What is required:
Count the lines of the listing below that contain the string "should". Reply with the number alone.

Supplied information:
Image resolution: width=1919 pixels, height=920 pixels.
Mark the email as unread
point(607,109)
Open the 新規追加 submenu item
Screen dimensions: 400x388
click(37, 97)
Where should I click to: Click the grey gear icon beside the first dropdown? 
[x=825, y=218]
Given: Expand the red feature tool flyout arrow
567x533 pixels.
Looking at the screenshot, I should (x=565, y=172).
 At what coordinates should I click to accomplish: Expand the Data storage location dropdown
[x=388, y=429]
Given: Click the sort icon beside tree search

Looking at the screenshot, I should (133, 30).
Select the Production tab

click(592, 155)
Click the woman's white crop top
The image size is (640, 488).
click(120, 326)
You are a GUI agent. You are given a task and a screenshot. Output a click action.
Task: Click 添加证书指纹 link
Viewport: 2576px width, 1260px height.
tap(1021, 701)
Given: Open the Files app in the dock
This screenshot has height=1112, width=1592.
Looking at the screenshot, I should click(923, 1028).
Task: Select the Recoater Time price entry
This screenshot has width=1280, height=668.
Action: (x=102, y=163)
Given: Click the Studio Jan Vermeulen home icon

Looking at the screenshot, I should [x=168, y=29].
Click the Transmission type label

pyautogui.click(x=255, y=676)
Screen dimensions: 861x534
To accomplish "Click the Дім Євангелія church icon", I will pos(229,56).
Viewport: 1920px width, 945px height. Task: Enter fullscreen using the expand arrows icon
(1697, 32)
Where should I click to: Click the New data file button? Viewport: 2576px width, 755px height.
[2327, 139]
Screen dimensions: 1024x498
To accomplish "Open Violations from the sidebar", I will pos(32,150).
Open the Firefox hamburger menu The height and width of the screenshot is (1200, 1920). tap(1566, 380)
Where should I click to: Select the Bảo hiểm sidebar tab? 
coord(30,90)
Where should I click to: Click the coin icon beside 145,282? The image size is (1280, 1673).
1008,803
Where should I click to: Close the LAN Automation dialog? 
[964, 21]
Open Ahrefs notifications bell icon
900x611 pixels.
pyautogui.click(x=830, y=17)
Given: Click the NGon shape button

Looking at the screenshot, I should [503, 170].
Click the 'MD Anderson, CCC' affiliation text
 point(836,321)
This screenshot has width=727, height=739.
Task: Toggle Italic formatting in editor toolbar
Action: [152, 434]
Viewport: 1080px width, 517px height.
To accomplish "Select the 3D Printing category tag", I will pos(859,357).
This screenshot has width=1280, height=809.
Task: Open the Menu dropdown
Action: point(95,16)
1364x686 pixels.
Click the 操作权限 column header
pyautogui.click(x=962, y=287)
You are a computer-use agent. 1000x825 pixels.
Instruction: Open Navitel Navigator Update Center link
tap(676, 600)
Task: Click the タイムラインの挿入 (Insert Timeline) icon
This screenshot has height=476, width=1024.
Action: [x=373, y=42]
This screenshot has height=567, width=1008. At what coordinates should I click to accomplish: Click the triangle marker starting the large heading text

Reply:
12